Thursday, October 28, 2021

"We Have A Deficit Of Wonder Right Now"


We tend to complain about children and their electronic devices, but from where I sit, it's the adults we should be worried about. 

It really wasn't that long ago that I had to be reminded to carry a quarter in my pocket in case I needed to use a public pay phone to call home. I rarely remembered my quarter and I even more rarely needed it. Yesterday, I had a moment of actual panic when I realized I'd left my smart phone at home when I went to the grocery store. What if there's an emergency? What if I miss an opportunity? I talked myself out of the silly overreaction of returning home to fetch my phone. Nevertheless, during the next half hour of shopping I re-discovered my phone "missing" at least three more times. Then when I got to the register, I had another brief panic as I reached for my phone to make payment via Apple Pay. It took me a moment to remember that I was still carrying my wallet in which I keep my debit card, something that I reckon is on the same path to irrelevance as pocket change.

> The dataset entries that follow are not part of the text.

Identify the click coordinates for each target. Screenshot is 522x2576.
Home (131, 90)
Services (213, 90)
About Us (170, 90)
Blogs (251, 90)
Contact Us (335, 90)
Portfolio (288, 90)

When I got home, the first thing I did, even before putting away the groceries was to check my phone.

The preschoolers I teach are pre-literate, which means their brains have not yet been shaped by the process of compressing human verbal expression into a meager 26 crude symbols and a handful of punctuation marks. They are also, for the most part, pre-device, which doesn't mean they are device-illiterate, but that they don't find themselves impelled to thumb on their screen every few minutes.

Throughout the day, I check the weather, the sports scores, my messages. I take a look at news headlines, my social media accounts, my bank balance. I pay bills, shop, find my way, order takeout, and distract myself with games. I hardly consider myself a "power user." I'm just your average middle-aged person who appreciates being able to extend myself into the world in ways that would have struck the quarter-in-the-pocket era me as superhuman. Just as automobiles, corrective lenses, and hearing aids "enhance" us, our devices make us super-connected, super-efficient, and at least potentially super-informed.

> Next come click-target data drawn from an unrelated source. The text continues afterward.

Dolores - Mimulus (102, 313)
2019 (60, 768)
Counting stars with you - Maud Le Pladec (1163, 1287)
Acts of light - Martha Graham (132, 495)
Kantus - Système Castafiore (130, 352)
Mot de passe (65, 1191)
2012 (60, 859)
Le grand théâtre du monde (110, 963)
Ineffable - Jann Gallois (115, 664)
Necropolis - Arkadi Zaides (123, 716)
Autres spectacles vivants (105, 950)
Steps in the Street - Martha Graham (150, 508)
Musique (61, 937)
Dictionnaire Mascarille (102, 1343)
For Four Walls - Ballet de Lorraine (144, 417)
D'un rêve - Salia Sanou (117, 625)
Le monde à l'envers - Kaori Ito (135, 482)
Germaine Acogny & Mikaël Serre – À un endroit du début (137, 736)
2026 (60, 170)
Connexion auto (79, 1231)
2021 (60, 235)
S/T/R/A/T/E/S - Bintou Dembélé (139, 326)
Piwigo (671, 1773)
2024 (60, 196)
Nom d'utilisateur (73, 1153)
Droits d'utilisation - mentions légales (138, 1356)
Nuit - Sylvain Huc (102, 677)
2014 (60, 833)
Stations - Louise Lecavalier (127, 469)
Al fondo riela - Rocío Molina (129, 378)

If my pre-teen comic book reading taught me anything, however, it's that superpowers come at a cost. In those old Marvel Comics the most common downside of superpowers was a feeling of alienation from the rest of the world. Some of these superheroes were even ostracized or feared. Many suffered under the burden of responsibility. Their human selves were in some way or other weakened or harmed by their powers. 

"Everything is explained now. We live in an age when you say casually to somebody, 'What's the story on that?' and they can run to the computer and tell you within five seconds. That's fine, but sometimes I'd just as soon continue wondering. We have a deficit of wonder right now." ~Tom Waits

As I observe young children at play, I see pre-device humans, people who don't need authoritative answers to everything, who are perfectly fine living in a state of wonder. This is part of the price we pay for becoming superhuman. Wonder has served humans for millennia. Not knowing. Not having everything explained. Mythologizing.

I've recently begun to actively reject my superpowers for an hour or two every day, leaving the house without devices, on foot. I find a place far from home where I can sit and watch the sky and make up stories about the clouds or the wind or the arc of the sun. I wonder about the trees and what they might be thinking about me. I wonder about the birds that land in the perceived safety of my stillness. I don't call it meditation. I call it wondering. I don't know if I'm doing any healing from the deficit of wonder that came with my superpowers, but it is at least a momentary salve and a reminder that the children possess something that I may have lost.